Garantire un controllo maggiore sulle società che operano in Basilicata e ”armonizzare” i proventi della commercializzazione delle acque minerali con quelli di altre regioni italiane e con quanto stabilito dalla Conferenza delle Regioni. E’ quanto previsto nella proposta di legge regionale (pdl) sulla modifica della ‘Disciplina nella ricerca e coltivazione delle acque minerali e termali’, presentata stamane, a Potenza, dai consiglieri Alessandro Singetta (Api), Gennaro Straziuso, Luca Braia, Pasquale Robortella (Pd) e Giannino Romaniello (Sel).

La proposta di legge è di modifica e integrazione della “Legge regionale 1 marzo 2005, n.21 – Modifiche ed integrazioni alla legge regionale 2 settembre 1996, n. 43 – Disciplina nella ricerca e coltivazione delle acque minerali e termali”.

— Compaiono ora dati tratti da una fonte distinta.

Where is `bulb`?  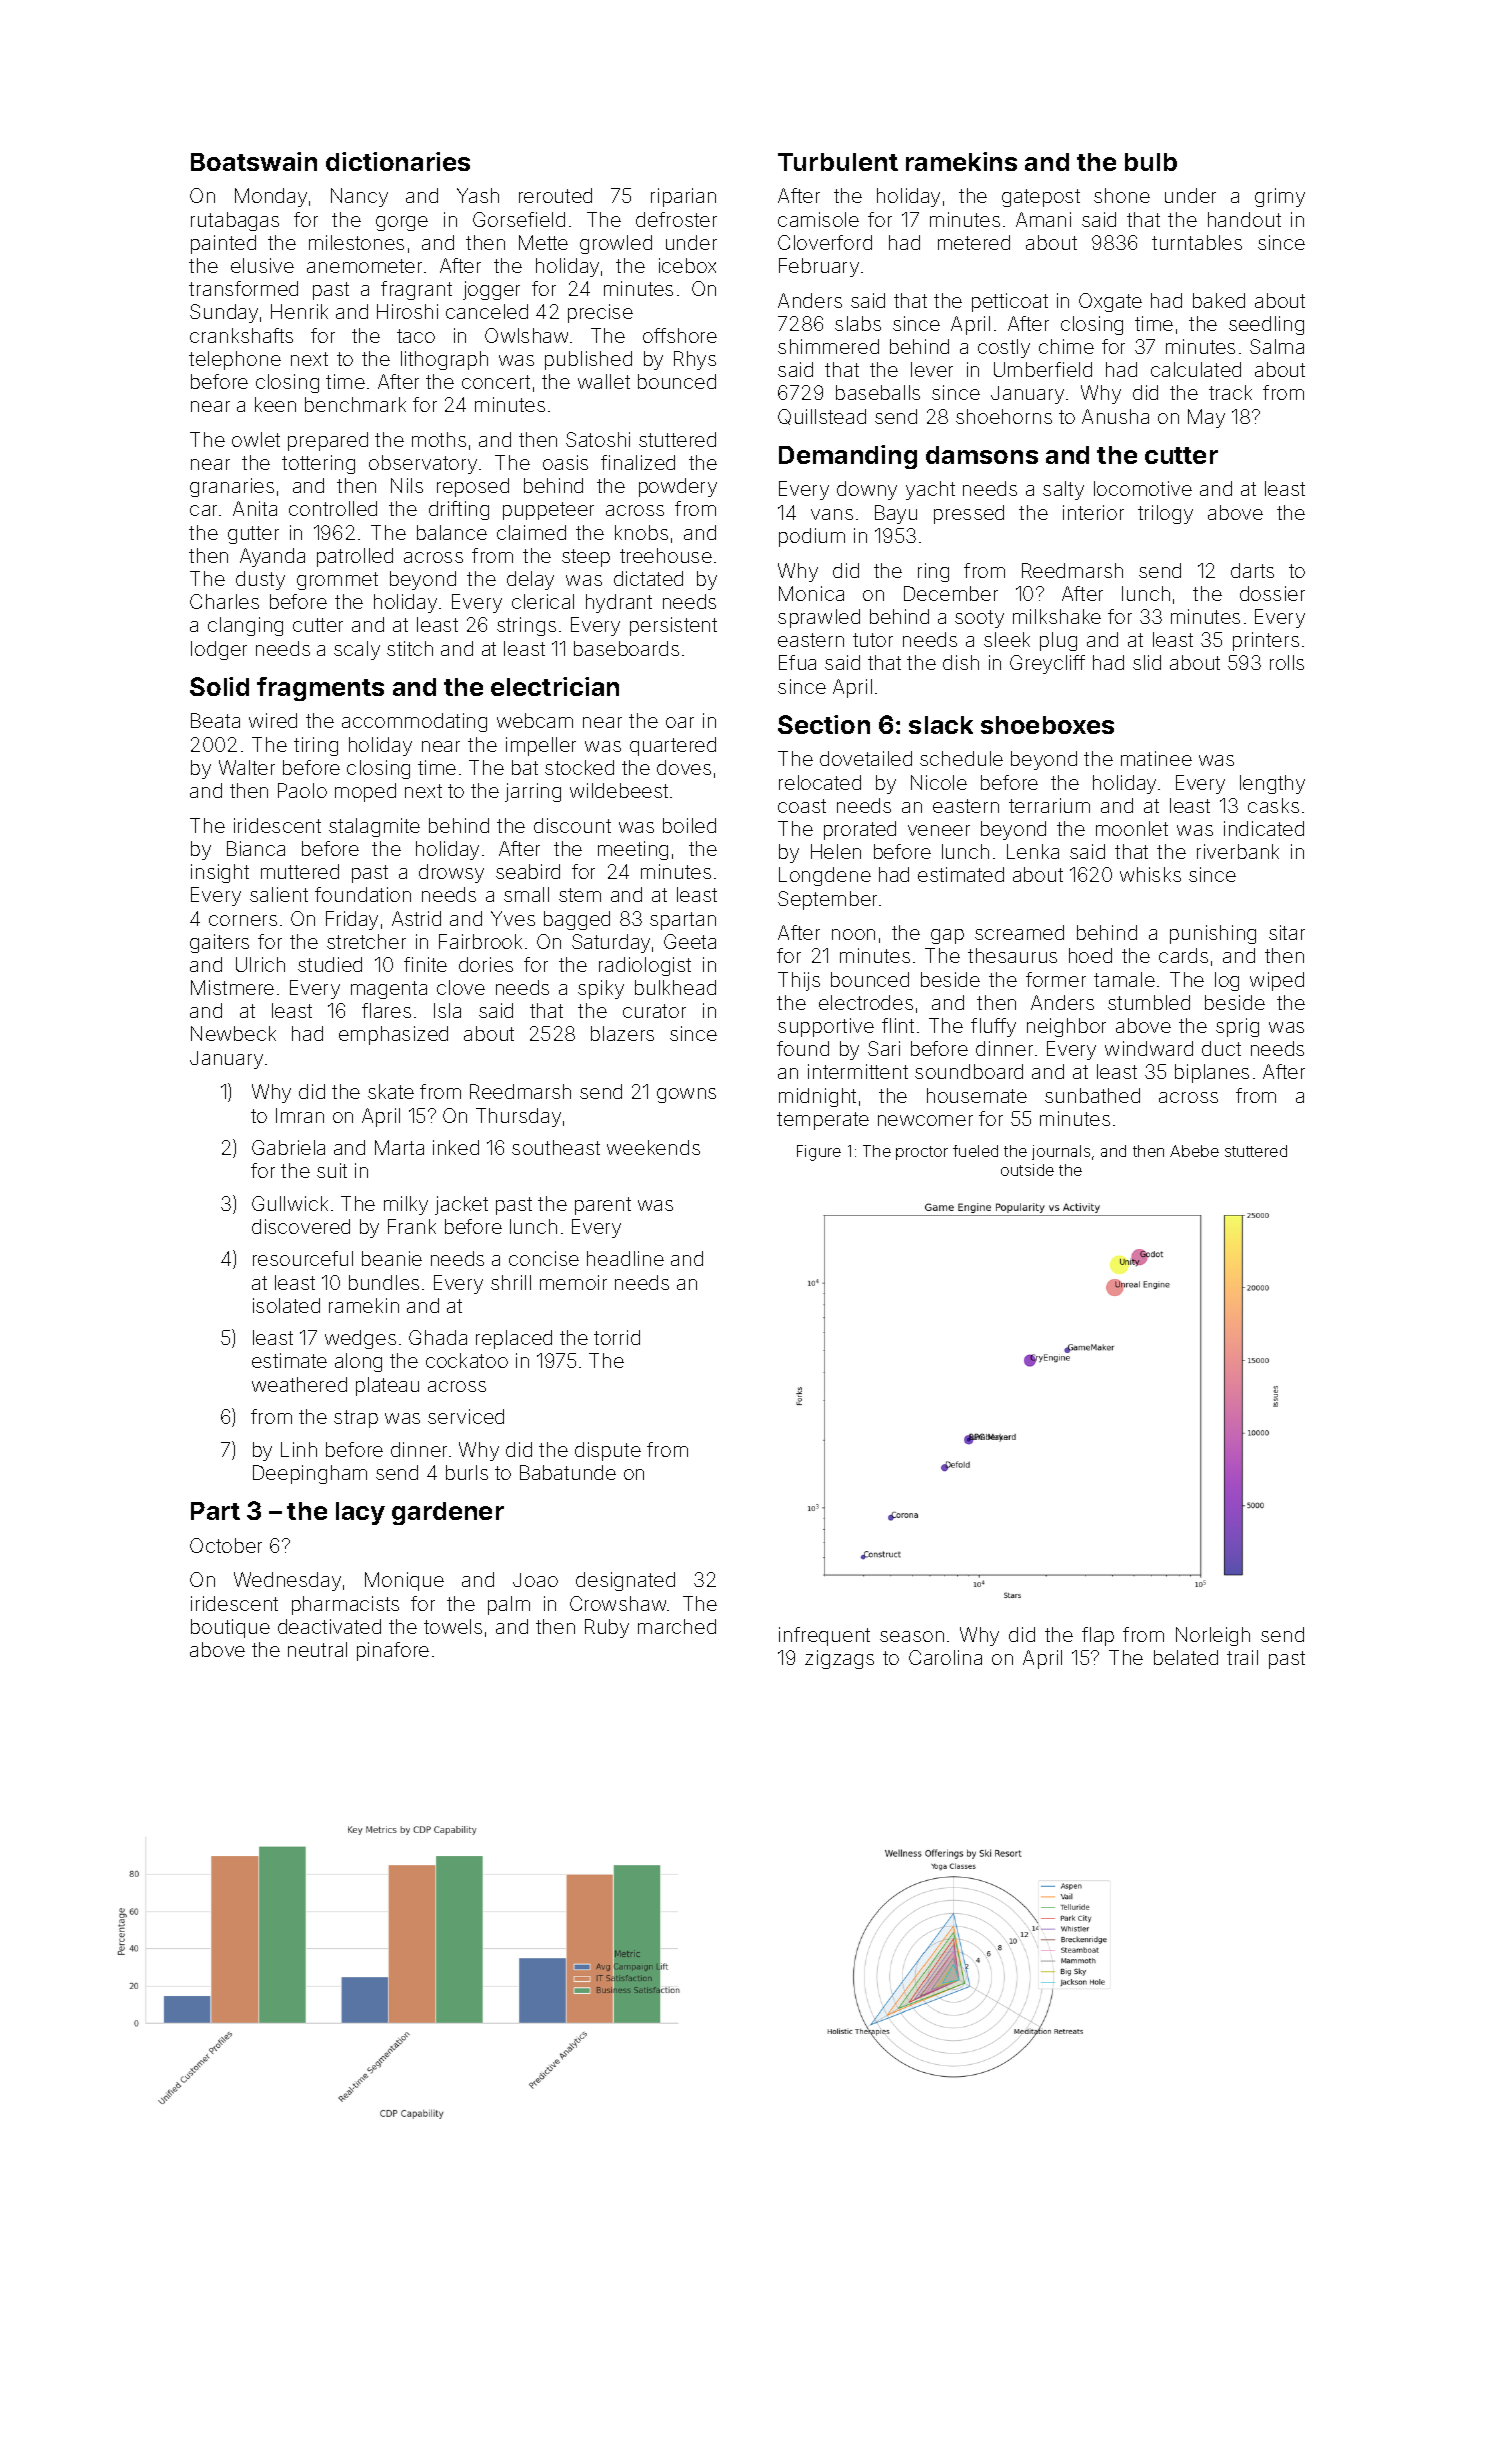 bulb is located at coordinates (1151, 162).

“Le sorgenti di acqua minerale in Basilicata – hanno sottolineato i consiglieri intervenuti – rappresentano una grande risorsa che, però, fino a questo momento è stata fonte di guadagno soltanto delle società intestatarie delle concessioni. La Regione infatti, nonostante debba sostenere elevati costi per effettuare i dovuti controlli sanitari, le misurazioni delle superfici da concedere e le operazioni per lo smaltimento della plastica in cui l’acqua è contenuta, ricava royalties irrisorie che non sono sufficienti neanche a coprire i costi sostenuti per tali oneri”.